*** Provided text Section Begins ***

- Born: February 28, 1959 (age 67)
- Occupation: Self-proclaimed psychic

= James Hydrick =

American stage performer and fraudster

James Alan Hydrick (born February 28, 1959) is an American former stage performer and self-described psychic.

Hydrick claimed to be able to perform acts of telekinesis, such as his trademark trick of moving a pencil resting at the edge of a table. Following a nationally televised demonstration of his abilities on That's Incredible!, he was unable to prove his supernatural abilities on That's My Line, and later confessed the fraud.

Hydrick had a long history of criminal offenses and was imprisoned at least three times, after which he escaped; his final offense was for child molestation in 1989, for which he remains in a psychiatric hospital.

==Early life==
Hydrick was born in South Carolina to 36-year-old father Billy Hydrick and 13-year-old mother Lois Hydrick. His father was allegedly abusive. In 1989, he told an interviewer that he started learning karate at age six to protect himself from his father after seeing one of his brothers beaten to death. He and his other siblings later lived in a series of foster homes and orphanages.

Hydrick was convicted of kidnapping and torture in 1977, for which he was imprisoned. He escaped three times: he allegedly kicked through a concrete wall in a Georgia jail, broke through gates at a South Carolina prison, and finally, in 1982, he pole-vaulted over a fence at a state prison in Utah.

*** Provided text Section Ends ***
*** Supplied material Section Begins ***

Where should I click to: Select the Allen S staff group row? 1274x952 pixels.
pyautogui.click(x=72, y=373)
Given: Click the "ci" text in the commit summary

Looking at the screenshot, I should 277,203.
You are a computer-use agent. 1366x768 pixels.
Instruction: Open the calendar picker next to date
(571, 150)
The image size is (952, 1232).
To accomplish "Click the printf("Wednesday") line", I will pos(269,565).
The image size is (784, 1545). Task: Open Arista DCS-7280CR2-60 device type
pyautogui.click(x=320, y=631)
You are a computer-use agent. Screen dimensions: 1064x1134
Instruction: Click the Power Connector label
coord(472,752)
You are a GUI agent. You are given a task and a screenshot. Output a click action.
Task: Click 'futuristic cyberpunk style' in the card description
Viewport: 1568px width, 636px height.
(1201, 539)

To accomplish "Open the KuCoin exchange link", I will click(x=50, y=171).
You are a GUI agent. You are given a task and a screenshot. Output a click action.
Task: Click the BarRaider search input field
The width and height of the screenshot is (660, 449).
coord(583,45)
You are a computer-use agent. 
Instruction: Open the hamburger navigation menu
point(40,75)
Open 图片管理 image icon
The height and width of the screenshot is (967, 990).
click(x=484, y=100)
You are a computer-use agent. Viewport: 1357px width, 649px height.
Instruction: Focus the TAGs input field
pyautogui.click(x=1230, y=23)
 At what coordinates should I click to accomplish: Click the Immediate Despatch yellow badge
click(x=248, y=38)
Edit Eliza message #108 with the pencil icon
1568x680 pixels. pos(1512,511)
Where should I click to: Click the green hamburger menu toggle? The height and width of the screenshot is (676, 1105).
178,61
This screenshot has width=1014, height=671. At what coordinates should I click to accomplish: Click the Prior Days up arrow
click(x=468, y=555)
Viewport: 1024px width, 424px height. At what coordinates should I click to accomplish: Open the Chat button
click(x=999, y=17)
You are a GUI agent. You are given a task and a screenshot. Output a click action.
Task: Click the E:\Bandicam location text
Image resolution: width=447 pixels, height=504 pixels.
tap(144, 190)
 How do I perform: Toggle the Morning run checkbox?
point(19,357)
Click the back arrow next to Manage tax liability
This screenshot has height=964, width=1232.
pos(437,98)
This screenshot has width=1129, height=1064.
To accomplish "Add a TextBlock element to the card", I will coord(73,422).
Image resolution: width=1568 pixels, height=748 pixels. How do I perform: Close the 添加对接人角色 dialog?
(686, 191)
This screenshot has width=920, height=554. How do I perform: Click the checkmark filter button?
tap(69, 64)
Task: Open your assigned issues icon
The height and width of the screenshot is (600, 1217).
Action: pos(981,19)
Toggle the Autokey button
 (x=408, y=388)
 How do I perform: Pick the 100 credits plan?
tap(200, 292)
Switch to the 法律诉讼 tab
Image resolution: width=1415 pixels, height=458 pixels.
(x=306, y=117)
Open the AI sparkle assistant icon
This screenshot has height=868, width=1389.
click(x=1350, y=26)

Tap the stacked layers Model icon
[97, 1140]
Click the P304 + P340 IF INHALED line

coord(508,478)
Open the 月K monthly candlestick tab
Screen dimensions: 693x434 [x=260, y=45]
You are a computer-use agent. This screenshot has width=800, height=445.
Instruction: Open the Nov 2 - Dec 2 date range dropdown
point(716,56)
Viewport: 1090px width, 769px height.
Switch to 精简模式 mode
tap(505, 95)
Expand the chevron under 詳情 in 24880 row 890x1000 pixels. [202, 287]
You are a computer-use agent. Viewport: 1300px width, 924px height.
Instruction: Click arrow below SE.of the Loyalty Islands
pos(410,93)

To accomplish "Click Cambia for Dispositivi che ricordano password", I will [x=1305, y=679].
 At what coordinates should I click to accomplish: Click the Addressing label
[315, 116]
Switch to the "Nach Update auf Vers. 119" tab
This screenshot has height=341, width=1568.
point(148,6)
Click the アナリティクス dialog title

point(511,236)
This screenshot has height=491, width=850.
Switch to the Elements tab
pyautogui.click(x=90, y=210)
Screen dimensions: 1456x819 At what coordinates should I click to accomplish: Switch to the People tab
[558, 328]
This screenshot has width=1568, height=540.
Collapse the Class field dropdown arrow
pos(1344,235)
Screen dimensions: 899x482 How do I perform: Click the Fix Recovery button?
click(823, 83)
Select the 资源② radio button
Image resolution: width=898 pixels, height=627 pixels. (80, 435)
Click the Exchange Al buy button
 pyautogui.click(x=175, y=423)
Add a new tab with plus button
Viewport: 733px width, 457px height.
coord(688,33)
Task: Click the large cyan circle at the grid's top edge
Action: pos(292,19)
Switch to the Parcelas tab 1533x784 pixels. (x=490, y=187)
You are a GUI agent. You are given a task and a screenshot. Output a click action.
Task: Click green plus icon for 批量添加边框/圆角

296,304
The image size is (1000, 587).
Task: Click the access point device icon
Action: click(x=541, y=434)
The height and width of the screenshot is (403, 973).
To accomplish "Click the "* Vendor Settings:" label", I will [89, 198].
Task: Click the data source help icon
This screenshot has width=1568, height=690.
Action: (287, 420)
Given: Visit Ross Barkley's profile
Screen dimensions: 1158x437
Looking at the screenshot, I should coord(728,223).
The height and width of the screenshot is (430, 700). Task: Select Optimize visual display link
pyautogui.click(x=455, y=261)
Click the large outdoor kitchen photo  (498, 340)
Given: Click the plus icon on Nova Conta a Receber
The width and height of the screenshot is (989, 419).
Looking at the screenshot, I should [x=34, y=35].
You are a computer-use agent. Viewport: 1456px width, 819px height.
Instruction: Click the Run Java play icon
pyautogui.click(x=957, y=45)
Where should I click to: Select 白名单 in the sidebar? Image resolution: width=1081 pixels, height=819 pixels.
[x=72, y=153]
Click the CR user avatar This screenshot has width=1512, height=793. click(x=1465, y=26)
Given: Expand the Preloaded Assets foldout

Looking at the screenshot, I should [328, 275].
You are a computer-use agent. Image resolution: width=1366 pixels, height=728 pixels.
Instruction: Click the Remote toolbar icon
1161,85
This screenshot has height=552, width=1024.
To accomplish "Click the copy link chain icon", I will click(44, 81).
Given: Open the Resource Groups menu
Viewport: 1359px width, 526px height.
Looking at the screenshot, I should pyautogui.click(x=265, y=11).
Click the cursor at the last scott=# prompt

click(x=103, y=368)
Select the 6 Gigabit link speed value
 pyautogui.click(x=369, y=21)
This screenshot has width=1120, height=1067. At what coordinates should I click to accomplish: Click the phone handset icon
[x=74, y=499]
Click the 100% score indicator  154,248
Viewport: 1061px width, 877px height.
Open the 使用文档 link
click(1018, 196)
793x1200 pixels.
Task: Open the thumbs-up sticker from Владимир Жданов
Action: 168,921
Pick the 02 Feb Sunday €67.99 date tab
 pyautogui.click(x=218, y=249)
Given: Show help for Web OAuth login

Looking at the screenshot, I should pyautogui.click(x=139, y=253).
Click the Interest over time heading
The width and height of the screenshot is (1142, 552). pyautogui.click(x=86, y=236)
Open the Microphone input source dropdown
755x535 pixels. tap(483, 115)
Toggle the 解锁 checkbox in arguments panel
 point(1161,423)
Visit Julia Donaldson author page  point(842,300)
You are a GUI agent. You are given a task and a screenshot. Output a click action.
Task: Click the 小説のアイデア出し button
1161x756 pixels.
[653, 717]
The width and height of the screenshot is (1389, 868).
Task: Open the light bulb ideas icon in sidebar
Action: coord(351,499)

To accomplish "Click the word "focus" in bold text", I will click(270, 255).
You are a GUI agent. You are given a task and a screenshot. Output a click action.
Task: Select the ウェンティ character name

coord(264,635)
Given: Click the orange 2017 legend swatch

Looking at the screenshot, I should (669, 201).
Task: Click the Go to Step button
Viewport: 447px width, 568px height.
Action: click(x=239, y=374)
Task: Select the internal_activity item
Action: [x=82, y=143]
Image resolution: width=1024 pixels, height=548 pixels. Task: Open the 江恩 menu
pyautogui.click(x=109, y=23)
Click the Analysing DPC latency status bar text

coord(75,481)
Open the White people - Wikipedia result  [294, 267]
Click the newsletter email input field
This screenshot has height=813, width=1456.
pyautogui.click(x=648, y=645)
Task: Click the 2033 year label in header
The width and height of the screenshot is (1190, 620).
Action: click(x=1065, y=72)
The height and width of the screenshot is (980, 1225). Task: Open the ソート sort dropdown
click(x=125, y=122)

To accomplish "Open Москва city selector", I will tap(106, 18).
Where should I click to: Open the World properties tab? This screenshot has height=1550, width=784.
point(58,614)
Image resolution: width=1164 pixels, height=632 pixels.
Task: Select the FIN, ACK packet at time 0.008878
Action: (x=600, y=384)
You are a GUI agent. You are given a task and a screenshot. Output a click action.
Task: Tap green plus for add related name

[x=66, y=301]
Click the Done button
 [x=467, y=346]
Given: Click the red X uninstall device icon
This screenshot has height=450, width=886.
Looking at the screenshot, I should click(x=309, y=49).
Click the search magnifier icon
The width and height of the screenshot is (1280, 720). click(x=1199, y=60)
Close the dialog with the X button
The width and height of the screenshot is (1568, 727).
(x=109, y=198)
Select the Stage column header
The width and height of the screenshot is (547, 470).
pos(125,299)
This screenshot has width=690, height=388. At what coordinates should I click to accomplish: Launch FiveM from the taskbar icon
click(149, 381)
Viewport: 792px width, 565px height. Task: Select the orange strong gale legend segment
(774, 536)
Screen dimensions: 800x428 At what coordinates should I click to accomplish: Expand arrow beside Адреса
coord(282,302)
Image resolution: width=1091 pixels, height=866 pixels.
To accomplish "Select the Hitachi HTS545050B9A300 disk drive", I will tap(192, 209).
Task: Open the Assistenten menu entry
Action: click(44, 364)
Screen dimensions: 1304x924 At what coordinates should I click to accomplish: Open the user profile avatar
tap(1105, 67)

*** Supplied material Section Ends ***

Continue the James Hydrick biography from where it stops. The records are separate material with no connection to the James Hydrick biography.

==Rise to fame==
Throughout the 1970s, Hydrick was arrested repeatedly for crimes ranging from burglary to assault. Despite his difficult background and ongoing legal troubles, Hydrick gained prominence for his karate and sleight of hand tricks, earning national television exposure and a cult following. He claimed he was able to use psychokinesis to turn the pages of books and make pencils spin around on desks, among other feats. Hydrick also set up martial arts classes and claimed he could pass on the gift of psychokinesis to children through special training techniques, which was shown in 1989 to be a front for his coercing children into performing sexual favors for him, and was a factor in his conviction for sexual assault of a minor.

Hydrick's most visible demonstration of his purported skills was in an episode of the series That's Incredible! that originally aired in December 1980 and repeated in 1981. He performed the pencil-spinning trick with the host John Davidson's hand on his mouth to block him from exhaling (after Davidson suggested that he could hear Hydrick blowing). However, Hydrick had readjusted the pencil beforehand so that it was as precarious as possible and would move with the slight manipulation of his hands. He also caused a page from a telephone book to turn over, allegedly by telekinesis. Magician and paranormal skeptic James Randi awarded the program a 1980 Uri Award, later renamed the Pigasus Award, "for declaring a simple magic trick to be genuine."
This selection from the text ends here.